Dans l'extrait ci-dessous, à quelles régions le clan des Fwambaya se rattache-t-il ?

Extrait:
□ □ □
Une chronique des inya dans l’Itsandra. La ville d’Itsandra-Mdjini fut fondée par les Nkotso, les Mwepva et les Mwanguwu, mais les premiers sont toujours considérés comme les fondateurs de la ville. Ils se seraient installés originellement dans les lieux suivants : Kurantsini, Bambani et Buntsini. Mais peut-être faut-il préciser que plusieurs des inya fondateurs de la ville n’ont pas laissé de traces.
Sur un plan hiérarchique, les inya de Sankule Al Anrabia – l’autre petit nom de la ville d’Itsandra-Mdjini – se divisent en six branches. En premier lieu arrive l’inya Mhu Wa Mbwa wa Irudidju. L’un des clans les plus importants du Befuni, paradoxalement le moins connu. On n’en connaît pas l’origine, effectivement. On ne lui connaît de branche descendante, non plus. Suivent ensuite l’inya Mhu wa Mbwa wa Hantsambu et l’inya Femlarusi. Le premier viendrait du Mbadjini, bien que certains continuent à évoquer le village de Hantsambu, où se trouvent bon nombre de ses membres. Ils ont principalement construit à Mapvingudju, en arrivant à Itsandra. Le second clan survit jusqu’à nos jours. Il aurait ses racines dans le Dimani, avec des prolongements à Fumbudzivuni et à Idjikundzi. Il se serait établi dans un lieu du nom de « Bora ».
On parle souvent de l’inya Mdrwabedja et de l’inya Mwinyi Mdji. Le premier clan n’est pas vraiment connu dans l’Itsandra. On ne lui connaît aucune descendance dans la ville. Mais on pense qu’il tiendrait ses origines de Batsa, avec une sous-branche à Ntsudjini. Le second, quant à lui, serait lié à Moroni et se serait installé originellement à Mawesha. On parle aussi de l’inya Mwankodo, qui se subdivise en trois sous-clans :l’inya Mwankodo wa Gulamanyo, l’inya Mwankodo wa Mtsambudju et l’inya Mwankodo wa Magobani.Ce clan en question viendrait de la région du Hamahamet. Avec des origines remontant à Shiraz. Ses ancêtres seraient des shiraziens d’origine, qui auraient fait naufrage et se seraient réfugiés dans une grotte, au lieu-dit « Djoma La Hawanga ». L’inya Mwankodo descend du clan des Fwambaya. Ce dernier ramène aux régions suivantes : Hamahamet, Washili, Dimani et Itsandra. Il a donné naissance à plusieurs sous-clans tels que Hele Bantse, Mwankodo, etc.

Au lieu-dit Buntsini.
□ □ □
Enregistrements fournis:
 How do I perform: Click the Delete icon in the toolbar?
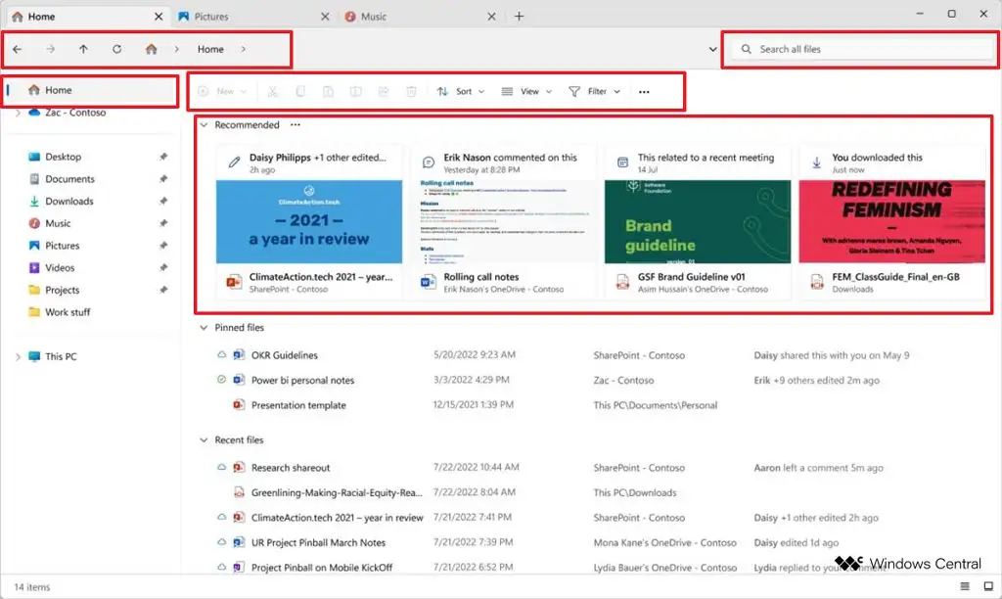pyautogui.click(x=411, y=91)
□ □ □
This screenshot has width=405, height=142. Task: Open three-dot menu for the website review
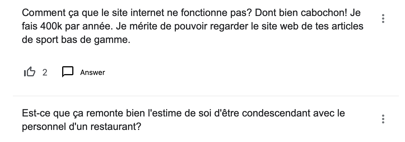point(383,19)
□ □ □
Corrigé:
Hamahamet, Washili, Dimani et Itsandra.